All vendors on Crafter’s Market UK must ensure their store policies comply with UK consumer law.
Whether you sell full-time, part-time, or as a hobby, if you are selling goods online in the UK, you are legally considered a trader. This means you must follow UK trading regulations when writing your shop policies.
Crafter’s Market UK expects all vendor policies to reflect current legislation.
You can view UK Consumer Laws on the GOV.UK website
Key UK Regulations That Apply to Online Sellers
Vendor policies must comply with:
- Consumer Rights Act 2015
- Consumer Contracts Regulations 2013
- Consumer Protection from Unfair Trading Regulations 2008
- Distance selling regulations (covered within Consumer Contracts Regulations)
These laws apply to handmade, made-to-order, personalised, and small-batch products.
What Your Store Policies Must Include
Your policies should clearly explain:
1. Returns & Refunds
- Whether you accept returns
- Your timeframe for returns (must align with legal requirements)
- How customers should contact you
- Who pays return postage (where applicable)
- Any exclusions (e.g. personalised items)
You cannot remove a customer’s statutory rights.
2. Cancellation Rights (Distance Selling Rules)
Under UK law, customers generally have:
- 14 days to cancel an order (from the day after they receive the goods)
- A further 14 days to return the item once cancellation is notified
This applies to online sales.
Important Exception:
The 14-day cancellation right does not apply to:
- Fully personalised or custom-made items
- Perishable goods
- Sealed goods not suitable for return once opened (e.g. certain hygiene items)
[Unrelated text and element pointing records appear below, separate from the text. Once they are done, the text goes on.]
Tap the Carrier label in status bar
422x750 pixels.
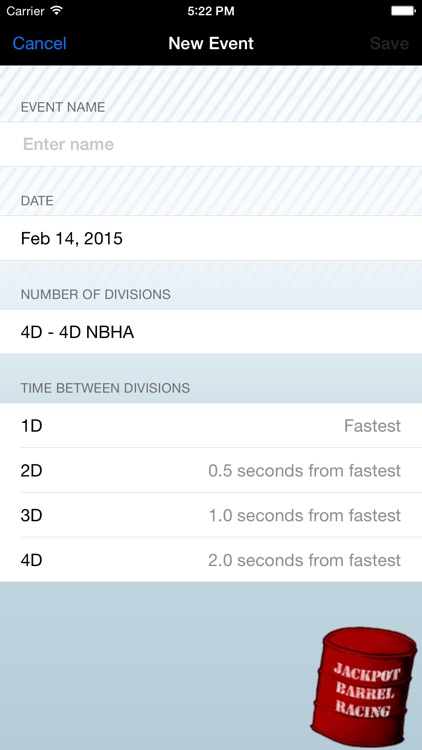[x=26, y=11]
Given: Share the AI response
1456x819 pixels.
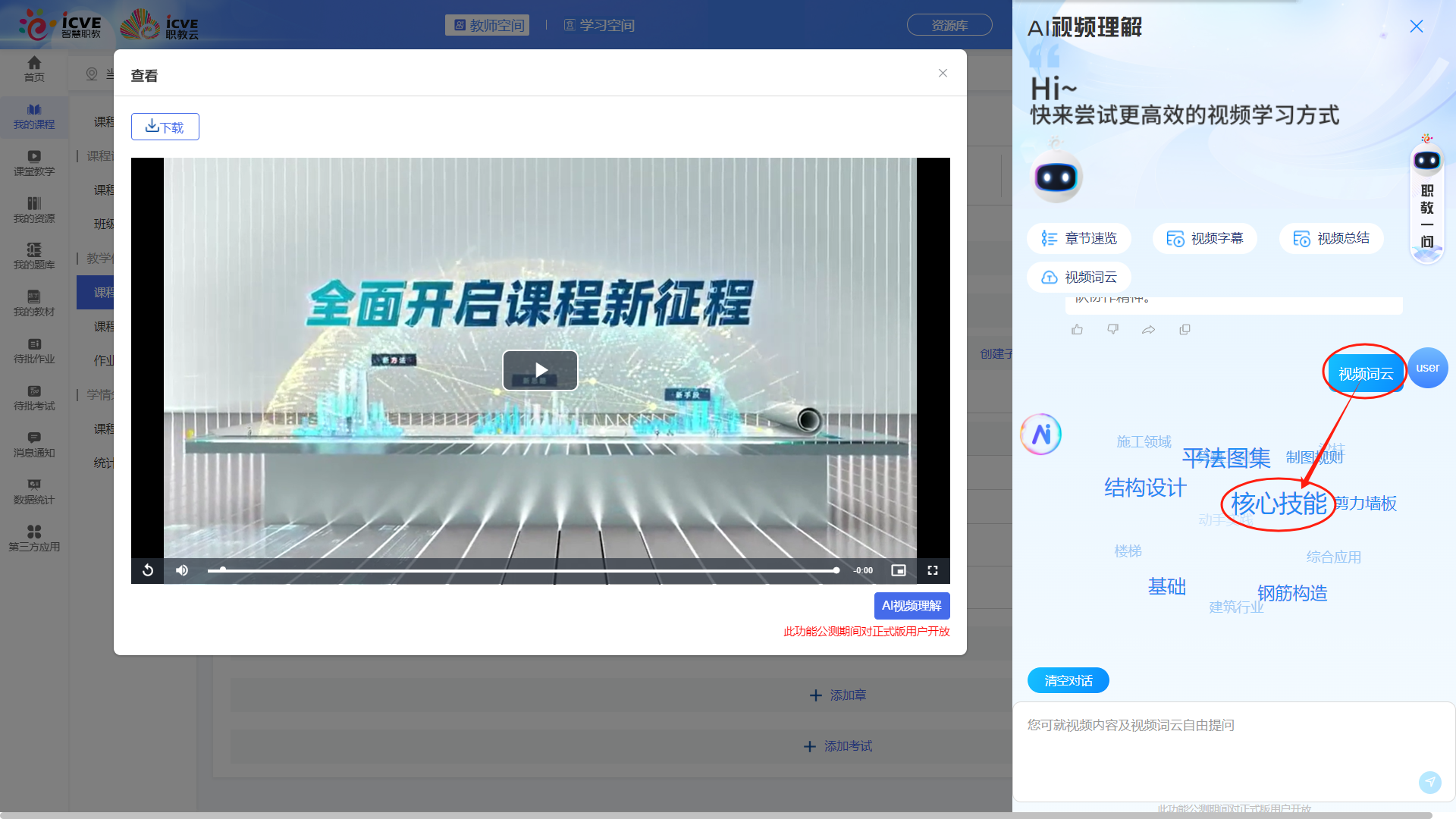Looking at the screenshot, I should (x=1148, y=329).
However, if a personalised item arrives faulty, damaged, or not as described — the customer still has the right to a repair, replacement, or refund.
You cannot state “no refunds under any circumstances.”
3. Faulty or Misdescribed Items
Under the Consumer Rights Act 2015:
Customers have the right to:
- Reject faulty goods within 30 days for a full refund
- Request repair or replacement after 30 days (within 6 months, the fault is presumed to have existed at delivery unless proven otherwise)
Your policies cannot override this.
Statements such as:
- “No refunds on sale items”
- “I am not responsible once posted”
- “Refunds at my discretion”
are not compliant with UK consumer law.
4. Accurate Descriptions
You must:
- Provide accurate descriptions
- Use clear, honest photography
- Disclose sizing, materials, processing times
- Be transparent about variations (especially with handmade items)
Misleading descriptions are unlawful under the Consumer Protection from Unfair Trading Regulations.
What You Cannot Include in Your Policies
Your store policies must NOT:
- Remove statutory consumer rights
- Refuse refunds for faulty items
- State “no returns” without legal clarification
- Transfer responsibility for lost items entirely to the customer (risk passes when goods are delivered, not when posted)
- Use misleading or unfair contract terms
Even if written in your policies, unlawful terms are unenforceable.
Hobby Sellers: The Law Still Applies
If you are selling with the intention of making money — even casually — you are considered a trader under UK law.
This means:
- You must comply with consumer regulations
- You must provide legally compliant refund rights
- You must describe goods accurately
- You must act fairly in dispute resolution
Being a “small business” or “just a hobby” does not exempt you.
Protecting Yourself Properly
Instead of trying to remove rights, protect your business by:
- Clearly stating processing times
- Explaining handmade variations
- Detailing personalisation approval processes
- Keeping written communication via the platform
- Using tracked postage where appropriate
- Photographing items before dispatch
Clear, compliant policies reduce disputes more effectively than restrictive ones.
Crafter’s Market UK Expectations
All vendors must:
- Maintain legally compliant store policies
- Respond to customer messages promptly
- Handle disputes professionally
- Work with Admin where escalation is required
If a vendor policy conflicts with UK law, UK law will always take precedence.
Our goal is to protect both our customers and our makers by ensuring fair, transparent selling practices across the platform.